In this chapter Faulkner is continuing to fill in certain aspects of his myth, allowing for variant interpretations and also presenting further aspects of the same story with additional details. Some of these details are not presented as fact but only as speculations. For example, could Sutpen have meant to name his mulatto daughter Cassandra instead of Clytemnestra? Clytemnestra was the wife of Agamemnon, who led the Greeks in the defeat of the Trojans in the Trojan War. She killed both her husband and Cassandra. Cassandra was the daughter of the king of Troy who predicted the fall of Troy and was not believed, and who also predicted her own death, and Agamemnon's, at the hands of Clytemnestra — and was not believed.
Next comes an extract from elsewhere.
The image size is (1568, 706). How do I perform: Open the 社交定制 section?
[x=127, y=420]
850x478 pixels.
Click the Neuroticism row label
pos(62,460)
Thus, if Sutpen meant to call his daughter Cassandra, he had fathered the daughter who would preside over the destruction of the Sutpen dynasty.
Most of the episodes in this chapter will be elaborated upon in subsequent chapters. Again, a central critical concern is Faulkner's narrative technique which involves retelling the same episodes from many different perspectives. Furthermore another aspect of the narrative technique is seen in the manner in which Charles Bon is discussed at first as though the reader knows all about him even though it is not until sometime later that we learn who he actually is.
An examination of the Coldfield family shows them to be heavily endowed with romanticism. This aspect of the Coldfield nature will show up in Henry Sutpen, who is more of a Coldfield than he is a true Sutpen. Neither Faulkner nor any of the narrators ever classify the Coldfield family as romantic; however, almost every action can be classified as being tinged with romanticism.
All of Mr. Coldfield's actions are the height of romantic bravura and protest. Then, too, the circumstances surrounding Miss Rosa's birth and childhood force her into a romantic mold. Ultimately, her devotion to writing poetry is another act of romanticism. In general terms, seclusion, isolation, suicide, poetry, and over-refined morality are all qualities often associated with romanticism. Therefore, the Coldfield family represents the romantic element most opposed to the brute reality of the Sutpen character. Now in looking back to the first chapter where Judith and Henry are watching Sutpen fight, we can see that Judith's fascination aligns her with the Sutpen character and Henry's revulsion to violence is a romantic reaction which identifies him as a Coldfield.
This romantic aspect of the Coldfield nature is emphasized in Henry's repudiation of his house and home and birthright. Such a rejection carries with it all the elements of the romantic outcast who is often at variance with his society and his family. When we understand the basis of the Coldfield nature, then we can understand more fully the underlying motivations of Henry's actions. Likewise, to repudiate one's family for the sake of a friendship is even more noble in terms of the romantic code of behavior.
But more important, Faulkner is now preparing for the final act of the novel when Henry must perform his fratricide, that is, he is now creating the basic elements of Henry's character which will make his later actions completely believable.
Again in this chapter, the mystery surrounding the relationship between Coldfield and Sutpen is emphasized. Whatever offer or arrangement Sutpen made to Coldfield was never revealed by Mr. Coldfield and apparently he later regretted that arrangement — a regret which becomes a contributory cause to his suicide by starvation. We are led to believe that he did have some over-refined guilt feelings about the transactions, which forced him to seek penance.
Finally, the reader needs to step back from the involvement in the novel and note that Mr. Compson's narration is developing an idea that chance or fate or destiny controls the lives of all men. Ultimately, he will view man as incapable of determining his own life and as a victim of forces beyond his control.